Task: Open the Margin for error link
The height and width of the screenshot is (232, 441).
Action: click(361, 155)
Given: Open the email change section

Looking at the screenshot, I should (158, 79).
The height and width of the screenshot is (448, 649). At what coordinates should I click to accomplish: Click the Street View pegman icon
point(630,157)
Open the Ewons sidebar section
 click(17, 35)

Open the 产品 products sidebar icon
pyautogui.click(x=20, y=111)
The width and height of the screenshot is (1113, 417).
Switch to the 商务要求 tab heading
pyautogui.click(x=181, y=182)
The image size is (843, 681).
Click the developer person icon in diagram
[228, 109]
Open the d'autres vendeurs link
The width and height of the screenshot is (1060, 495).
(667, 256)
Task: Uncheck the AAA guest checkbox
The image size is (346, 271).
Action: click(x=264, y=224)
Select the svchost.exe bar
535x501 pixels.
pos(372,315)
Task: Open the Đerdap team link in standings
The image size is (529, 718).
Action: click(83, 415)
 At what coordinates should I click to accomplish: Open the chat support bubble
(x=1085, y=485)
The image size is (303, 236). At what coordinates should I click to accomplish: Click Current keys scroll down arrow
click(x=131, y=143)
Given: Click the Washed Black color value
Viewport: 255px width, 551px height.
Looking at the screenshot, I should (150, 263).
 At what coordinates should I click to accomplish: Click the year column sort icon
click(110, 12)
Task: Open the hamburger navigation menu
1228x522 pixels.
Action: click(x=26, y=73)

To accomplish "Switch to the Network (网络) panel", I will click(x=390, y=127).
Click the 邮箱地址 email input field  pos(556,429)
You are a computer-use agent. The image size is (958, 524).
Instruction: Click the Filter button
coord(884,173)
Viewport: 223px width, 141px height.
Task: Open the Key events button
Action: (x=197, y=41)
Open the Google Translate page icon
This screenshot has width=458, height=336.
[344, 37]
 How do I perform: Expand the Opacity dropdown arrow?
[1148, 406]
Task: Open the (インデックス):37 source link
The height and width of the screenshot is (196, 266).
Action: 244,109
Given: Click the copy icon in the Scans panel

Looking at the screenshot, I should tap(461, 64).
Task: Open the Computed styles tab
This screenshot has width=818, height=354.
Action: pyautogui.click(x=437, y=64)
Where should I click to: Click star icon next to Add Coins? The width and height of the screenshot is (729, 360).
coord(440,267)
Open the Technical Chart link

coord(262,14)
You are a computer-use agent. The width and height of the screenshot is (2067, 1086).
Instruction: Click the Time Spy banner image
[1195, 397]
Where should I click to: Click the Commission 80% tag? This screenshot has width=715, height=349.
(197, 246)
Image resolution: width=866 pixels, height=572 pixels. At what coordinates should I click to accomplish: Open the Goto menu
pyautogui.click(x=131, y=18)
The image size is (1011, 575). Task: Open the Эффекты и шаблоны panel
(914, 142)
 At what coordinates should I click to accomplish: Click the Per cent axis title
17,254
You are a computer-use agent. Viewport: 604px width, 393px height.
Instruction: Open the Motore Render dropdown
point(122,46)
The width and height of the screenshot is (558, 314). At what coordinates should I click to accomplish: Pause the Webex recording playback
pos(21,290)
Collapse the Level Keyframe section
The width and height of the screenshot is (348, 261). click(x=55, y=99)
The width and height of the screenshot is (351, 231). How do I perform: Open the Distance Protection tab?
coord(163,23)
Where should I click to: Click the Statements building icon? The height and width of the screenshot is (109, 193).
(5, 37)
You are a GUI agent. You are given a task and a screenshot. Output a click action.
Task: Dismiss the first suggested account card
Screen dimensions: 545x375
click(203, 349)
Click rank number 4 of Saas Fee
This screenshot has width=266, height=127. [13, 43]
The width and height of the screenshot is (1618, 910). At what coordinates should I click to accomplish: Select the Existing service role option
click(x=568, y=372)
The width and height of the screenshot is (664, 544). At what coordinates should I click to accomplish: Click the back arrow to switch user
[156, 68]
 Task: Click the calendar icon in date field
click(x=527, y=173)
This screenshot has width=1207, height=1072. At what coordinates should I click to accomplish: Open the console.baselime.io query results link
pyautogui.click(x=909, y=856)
______________________________
**Task instructions:**
Give the data from the line with "Task: Open the Computed styles tab" up to and including the line with "coord(262,14)" as a JSON list of strings, one string per line, leaving out blank lines.

**Result for this task:**
[
  "Task: Open the Computed styles tab",
  "This screenshot has width=818, height=354.",
  "Action: pyautogui.click(x=437, y=64)",
  "Where should I click to: Click star icon next to Add Coins? The width and height of the screenshot is (729, 360).",
  "coord(440,267)",
  "Open the Technical Chart link",
  "coord(262,14)"
]